Kulturmagazin mit Charakter
Aktuelle Aufführungen
FIDELIO
(Ludwig van Beethoven)
Besuch am
14. Februar 2016
(Premiere am 21. Dezember 2010)
Es mag auf den ersten Blick nicht das ideale Programm für den Valentinstag sein. Florestan, dem Tode nah im Kerker und verlassen von Gattin und Hoffnung, Marzelline liebt den Falschen, der sich auch noch als Frau herausstellt, Frühlingsfreuden sind die wenigen Momente an der frischen Luft für die Gefangenen des fiesen Pizarro. Reichlich trist könnte diese Szenerie sein, wäre da nicht Beethovens freiheitsliebende, für die Ewigkeit gemachte Musik seines einzigen Opernwerkes, an dem er ähnlich wie seine Hauptfiguren verzweifelte. Auf den zweiten Blick aber offenbart Leonores Opferbereitschaft und kühner Mut eine Romantik, die sie alles für ihren vermissten Gatten geben lässt. Die Wonne des Wiedersehens im Duett und der Sieg der Liebe über Ketten und Gitter kann auch eine Valentinsbotschaft sein.
Nicht allerdings in der psychologisierenden Inszenierung von Calixto Bieito.

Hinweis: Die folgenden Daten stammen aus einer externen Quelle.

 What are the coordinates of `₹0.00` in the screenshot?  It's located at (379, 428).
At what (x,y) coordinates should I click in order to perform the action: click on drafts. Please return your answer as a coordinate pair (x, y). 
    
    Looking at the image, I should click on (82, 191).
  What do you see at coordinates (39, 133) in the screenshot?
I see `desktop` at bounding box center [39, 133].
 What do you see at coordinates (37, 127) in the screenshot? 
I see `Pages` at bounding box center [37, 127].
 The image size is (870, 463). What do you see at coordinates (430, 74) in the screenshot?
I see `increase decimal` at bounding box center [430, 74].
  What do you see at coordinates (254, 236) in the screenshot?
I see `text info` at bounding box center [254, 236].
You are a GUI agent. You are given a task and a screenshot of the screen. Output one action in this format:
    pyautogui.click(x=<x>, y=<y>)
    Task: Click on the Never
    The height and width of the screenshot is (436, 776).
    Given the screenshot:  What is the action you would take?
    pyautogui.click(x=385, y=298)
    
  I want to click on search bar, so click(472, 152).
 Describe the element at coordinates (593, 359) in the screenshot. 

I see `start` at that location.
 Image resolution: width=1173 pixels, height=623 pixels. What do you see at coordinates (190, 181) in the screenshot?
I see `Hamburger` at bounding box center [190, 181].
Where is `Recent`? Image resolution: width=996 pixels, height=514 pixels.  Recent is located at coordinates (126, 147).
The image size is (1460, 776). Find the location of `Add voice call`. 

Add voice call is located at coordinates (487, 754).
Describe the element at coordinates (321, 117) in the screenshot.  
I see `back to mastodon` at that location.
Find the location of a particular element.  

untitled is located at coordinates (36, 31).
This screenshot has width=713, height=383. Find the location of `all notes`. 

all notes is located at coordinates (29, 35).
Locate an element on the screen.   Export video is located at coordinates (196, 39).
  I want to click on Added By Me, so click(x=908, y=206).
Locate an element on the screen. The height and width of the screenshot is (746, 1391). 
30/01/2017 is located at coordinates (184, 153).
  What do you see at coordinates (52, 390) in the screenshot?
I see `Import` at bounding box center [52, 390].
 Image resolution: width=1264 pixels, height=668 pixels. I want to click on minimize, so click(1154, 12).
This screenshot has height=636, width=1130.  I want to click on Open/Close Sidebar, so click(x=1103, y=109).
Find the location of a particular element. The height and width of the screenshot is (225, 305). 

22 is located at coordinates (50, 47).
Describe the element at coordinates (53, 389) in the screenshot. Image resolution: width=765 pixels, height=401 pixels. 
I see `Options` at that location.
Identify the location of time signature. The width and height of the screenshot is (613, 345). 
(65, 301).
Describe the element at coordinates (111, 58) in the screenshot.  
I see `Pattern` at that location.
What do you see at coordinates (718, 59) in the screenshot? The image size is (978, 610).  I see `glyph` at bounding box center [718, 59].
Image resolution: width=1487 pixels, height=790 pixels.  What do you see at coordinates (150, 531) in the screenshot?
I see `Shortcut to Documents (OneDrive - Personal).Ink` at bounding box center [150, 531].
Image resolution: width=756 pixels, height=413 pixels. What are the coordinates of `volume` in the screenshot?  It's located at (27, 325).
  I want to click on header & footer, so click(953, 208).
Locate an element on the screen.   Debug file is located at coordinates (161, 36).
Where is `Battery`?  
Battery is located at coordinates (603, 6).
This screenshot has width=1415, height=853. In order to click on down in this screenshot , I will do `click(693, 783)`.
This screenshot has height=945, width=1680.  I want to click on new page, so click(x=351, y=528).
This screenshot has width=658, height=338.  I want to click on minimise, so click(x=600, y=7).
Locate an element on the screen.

Wie viele Regisseure dieser Tage wechselt er spielend zwischen Sprechbühne und großen Opernhäusern. Da bietet sich der Fidelio als Synthese an. Sein Godunow an der Staatsoper erregte ebenso Aufregen wie der Kirschgarten am benachbarten Residenztheater. Für Fidelio holt er sich Verstärkung bei der etablierten Bühnenbildnerin Rebecca Ringst, die das Thema des Abends in einer Skulptur umsetzt. Öffnet sich der eiserne Vorhang, blickt der Zuschauer auf sein senkrecht gestelltes Labyrinth, das zur Ouvertüre von Tänzern an Stahlseilen hektisch bespielt wird. Auch ein Florestan-Double steigt und wandert treppauf, treppab durch die hermetischen Kammern, die freilich keinen Ausweg bieten. Nach der Pause dann eine stumme Verwandlung und die Labyrinthbühne senkt sich in die Waagerechte, zeigt Wände aus verkratztem Plexiglas, verschließt die Bühne. Flimmernd und am Ende als heller Ausweg erscheint diese anspruchsvolle Spielfläche durch das Licht von Reinhard Traub. Bieito nutzt die Chancen für vielseitige Figurenregie. Auf verschiedenen Ebenen agieren seine Gefängnisinsassen, zu denen auch die Wächter zählen. Es wird geklettert, unter den Füßen geschmachtet, in Kammern verkrochen. Dazu choreografiert Heidi Aemisegger Tänzer als Seiltänzer und Fassadenkletterer, die immer wieder versuchen, diesem hermetischen Gebilde zu entkommen und am Ende über den Wänden schweben.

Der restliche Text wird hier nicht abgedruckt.